Objectives: Anthocyanin-rich diet can preserve cognitive decline and prevent or delay the development of neurogenerative disorders. It has been shown that an increase in blood-brain barrier permeability, regulated by brain endothelial cells, is the key factor in the development of this disorder. However, the molecular mechanisms underlying these health properties are still largely unknown. The aim of this study was to identify the capacity of anthocyanins to prevent an inflammatory-induced increase in endothelial cell permeability and decipher the in-depth underlying molecular mechanism of action using a multi-genomic approach.

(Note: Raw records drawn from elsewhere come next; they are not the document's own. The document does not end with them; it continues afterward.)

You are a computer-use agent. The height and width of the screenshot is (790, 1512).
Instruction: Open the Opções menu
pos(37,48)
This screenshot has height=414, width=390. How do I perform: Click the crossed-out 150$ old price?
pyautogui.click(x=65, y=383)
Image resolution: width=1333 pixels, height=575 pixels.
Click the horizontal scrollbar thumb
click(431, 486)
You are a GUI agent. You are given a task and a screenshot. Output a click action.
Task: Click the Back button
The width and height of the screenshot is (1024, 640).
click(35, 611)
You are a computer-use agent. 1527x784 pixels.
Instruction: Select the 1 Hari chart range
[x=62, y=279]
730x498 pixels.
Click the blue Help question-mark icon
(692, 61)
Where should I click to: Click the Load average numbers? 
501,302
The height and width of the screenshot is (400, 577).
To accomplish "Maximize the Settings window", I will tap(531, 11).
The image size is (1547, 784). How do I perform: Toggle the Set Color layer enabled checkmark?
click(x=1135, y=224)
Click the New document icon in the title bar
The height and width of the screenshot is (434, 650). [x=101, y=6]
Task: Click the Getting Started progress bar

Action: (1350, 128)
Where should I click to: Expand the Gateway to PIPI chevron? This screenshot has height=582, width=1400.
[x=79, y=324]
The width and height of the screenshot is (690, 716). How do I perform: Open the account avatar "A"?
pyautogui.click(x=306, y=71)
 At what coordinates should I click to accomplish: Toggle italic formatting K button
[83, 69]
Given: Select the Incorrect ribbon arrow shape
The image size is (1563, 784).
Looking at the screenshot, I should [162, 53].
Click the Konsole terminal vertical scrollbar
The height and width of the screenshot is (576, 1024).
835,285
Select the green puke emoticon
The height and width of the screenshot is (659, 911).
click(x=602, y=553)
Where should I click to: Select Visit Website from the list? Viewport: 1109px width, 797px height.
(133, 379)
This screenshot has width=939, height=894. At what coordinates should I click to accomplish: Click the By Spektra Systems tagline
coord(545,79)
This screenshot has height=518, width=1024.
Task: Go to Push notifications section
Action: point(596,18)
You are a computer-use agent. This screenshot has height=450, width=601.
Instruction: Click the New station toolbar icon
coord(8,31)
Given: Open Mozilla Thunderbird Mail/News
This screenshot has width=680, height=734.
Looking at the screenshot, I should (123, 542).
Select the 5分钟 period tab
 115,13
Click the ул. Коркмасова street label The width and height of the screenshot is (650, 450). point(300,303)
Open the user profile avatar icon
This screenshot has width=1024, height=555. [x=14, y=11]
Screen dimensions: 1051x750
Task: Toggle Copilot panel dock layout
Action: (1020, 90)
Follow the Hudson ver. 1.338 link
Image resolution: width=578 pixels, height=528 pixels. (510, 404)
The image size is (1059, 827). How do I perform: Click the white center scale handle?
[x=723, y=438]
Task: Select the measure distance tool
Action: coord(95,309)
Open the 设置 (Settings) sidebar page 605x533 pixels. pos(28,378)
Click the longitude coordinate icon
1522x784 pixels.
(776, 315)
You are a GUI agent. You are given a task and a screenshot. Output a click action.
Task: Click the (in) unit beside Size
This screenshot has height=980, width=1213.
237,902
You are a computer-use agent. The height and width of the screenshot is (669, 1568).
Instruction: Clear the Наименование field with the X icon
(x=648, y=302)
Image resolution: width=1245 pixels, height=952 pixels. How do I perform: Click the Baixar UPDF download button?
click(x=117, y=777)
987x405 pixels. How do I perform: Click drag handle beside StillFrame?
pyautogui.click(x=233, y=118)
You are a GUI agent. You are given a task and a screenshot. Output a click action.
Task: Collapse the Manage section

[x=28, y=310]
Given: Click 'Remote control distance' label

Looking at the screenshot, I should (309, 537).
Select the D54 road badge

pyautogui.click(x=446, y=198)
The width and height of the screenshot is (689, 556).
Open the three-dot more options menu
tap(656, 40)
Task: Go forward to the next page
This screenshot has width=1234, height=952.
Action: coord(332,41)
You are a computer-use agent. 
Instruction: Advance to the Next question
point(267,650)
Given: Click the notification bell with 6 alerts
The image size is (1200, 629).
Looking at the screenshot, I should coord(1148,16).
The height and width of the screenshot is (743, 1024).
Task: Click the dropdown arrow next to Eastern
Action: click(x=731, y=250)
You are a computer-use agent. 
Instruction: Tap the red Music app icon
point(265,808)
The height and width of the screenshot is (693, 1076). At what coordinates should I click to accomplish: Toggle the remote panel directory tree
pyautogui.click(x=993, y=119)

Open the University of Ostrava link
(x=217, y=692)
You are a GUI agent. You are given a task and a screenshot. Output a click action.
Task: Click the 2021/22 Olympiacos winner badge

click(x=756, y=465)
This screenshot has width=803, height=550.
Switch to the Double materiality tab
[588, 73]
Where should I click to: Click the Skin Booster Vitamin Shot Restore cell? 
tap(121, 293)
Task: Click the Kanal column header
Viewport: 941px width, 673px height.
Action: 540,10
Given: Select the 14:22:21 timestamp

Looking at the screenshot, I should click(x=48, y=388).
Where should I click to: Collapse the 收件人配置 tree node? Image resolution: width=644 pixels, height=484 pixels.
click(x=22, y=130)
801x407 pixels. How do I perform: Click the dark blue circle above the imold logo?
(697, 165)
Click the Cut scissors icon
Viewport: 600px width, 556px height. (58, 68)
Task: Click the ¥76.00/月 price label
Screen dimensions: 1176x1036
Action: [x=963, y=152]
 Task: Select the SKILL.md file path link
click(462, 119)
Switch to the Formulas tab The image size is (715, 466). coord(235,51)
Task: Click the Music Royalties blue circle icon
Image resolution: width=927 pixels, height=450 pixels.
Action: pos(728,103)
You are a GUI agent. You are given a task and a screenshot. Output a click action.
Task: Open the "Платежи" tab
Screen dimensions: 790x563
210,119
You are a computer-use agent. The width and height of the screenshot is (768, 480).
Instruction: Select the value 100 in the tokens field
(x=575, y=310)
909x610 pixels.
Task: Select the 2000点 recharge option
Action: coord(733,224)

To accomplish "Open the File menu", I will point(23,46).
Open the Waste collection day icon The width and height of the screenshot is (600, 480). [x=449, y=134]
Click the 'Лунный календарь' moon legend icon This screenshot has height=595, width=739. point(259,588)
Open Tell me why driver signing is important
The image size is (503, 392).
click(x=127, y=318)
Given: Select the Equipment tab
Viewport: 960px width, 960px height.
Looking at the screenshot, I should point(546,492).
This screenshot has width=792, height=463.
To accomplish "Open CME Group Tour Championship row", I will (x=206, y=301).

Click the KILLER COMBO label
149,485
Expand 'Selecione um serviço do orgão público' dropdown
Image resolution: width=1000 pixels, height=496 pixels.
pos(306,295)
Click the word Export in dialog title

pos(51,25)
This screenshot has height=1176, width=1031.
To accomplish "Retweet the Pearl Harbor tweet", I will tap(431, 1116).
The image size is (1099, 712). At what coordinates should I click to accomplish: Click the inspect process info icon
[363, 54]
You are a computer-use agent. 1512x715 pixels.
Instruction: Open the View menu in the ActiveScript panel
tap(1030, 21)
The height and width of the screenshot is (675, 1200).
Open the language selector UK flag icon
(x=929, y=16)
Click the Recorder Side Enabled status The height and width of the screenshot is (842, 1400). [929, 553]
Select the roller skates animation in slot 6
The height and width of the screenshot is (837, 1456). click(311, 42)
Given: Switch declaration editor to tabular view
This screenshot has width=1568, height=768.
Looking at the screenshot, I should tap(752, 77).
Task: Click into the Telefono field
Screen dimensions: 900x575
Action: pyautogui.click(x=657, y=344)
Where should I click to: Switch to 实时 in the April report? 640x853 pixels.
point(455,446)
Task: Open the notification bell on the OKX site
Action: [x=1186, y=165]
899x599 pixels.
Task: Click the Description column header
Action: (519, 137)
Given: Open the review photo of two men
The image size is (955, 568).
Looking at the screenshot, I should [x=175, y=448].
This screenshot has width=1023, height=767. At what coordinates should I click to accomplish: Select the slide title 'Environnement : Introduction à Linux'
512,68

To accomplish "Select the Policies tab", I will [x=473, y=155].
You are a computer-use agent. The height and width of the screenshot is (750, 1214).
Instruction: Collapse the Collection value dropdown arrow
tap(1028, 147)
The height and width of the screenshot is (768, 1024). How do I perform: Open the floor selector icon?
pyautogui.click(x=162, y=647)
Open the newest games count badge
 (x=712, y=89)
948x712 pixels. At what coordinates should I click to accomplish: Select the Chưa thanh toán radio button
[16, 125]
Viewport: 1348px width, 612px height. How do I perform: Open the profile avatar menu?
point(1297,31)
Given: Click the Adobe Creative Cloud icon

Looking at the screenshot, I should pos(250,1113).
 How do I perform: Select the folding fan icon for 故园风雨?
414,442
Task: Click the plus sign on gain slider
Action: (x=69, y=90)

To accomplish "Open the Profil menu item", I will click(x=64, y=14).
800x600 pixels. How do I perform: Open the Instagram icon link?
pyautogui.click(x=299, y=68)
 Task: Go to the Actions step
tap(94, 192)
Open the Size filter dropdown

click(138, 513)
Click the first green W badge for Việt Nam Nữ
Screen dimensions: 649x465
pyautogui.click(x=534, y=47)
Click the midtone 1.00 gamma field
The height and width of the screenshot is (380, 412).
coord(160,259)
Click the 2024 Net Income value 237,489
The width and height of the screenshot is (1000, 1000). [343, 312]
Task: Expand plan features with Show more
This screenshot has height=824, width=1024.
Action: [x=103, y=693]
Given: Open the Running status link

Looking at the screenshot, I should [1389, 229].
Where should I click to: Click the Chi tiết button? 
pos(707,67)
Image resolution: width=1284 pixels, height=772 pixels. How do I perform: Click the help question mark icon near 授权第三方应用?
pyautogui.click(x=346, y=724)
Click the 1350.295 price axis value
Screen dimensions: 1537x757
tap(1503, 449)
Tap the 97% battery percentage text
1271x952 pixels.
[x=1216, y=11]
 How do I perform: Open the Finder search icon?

Methods: Human brain microvascular endothelial cells were exposed to phase two metabolites and gut microbiome-derived metabolites prior to induction of inflammatory stress using TNF alpha. The adhesion of immune cells to HBMEC and their permeability to immune cells were assessed in vitro. Total RNA was extracted and global genomic analyzed using genomic microarrays followed by in-depth bioinformatic analysis.
Results: We observed that anthocyanin metabolites can diminish inflammatory-induced adhesion of monocytes to endothelial cells and diminish cell permeability to immune cells. These effects were associated with the capacity of metabolites to modulate the global expression of protein-coding genes but also non-coding genes, including miRNAs, lncRNAs and snoRNAs. Bioinformatic analysis showed that these genes and target genes of non-coding RNAs are involved in the regulation of cell-cell interactions, cytoskeleton organization, focal adhesion, and chemotaxis. In-silico docking analysis showed that these metabolites can interact with transcription factors and cell signaling proteins. Global genomic profile was observed to be inversely correlated with genomic modification in patients with no regenerative disorders.
Conclusions: In conclusion, anthocyanin metabolites can prevent inflammatory-induced blood-brain barrier permeability by maintaining endothelial cell functions through multi-genomic mode action, presenting relevant cellular and molecular mechanisms underlying their neurocognitive protective properties.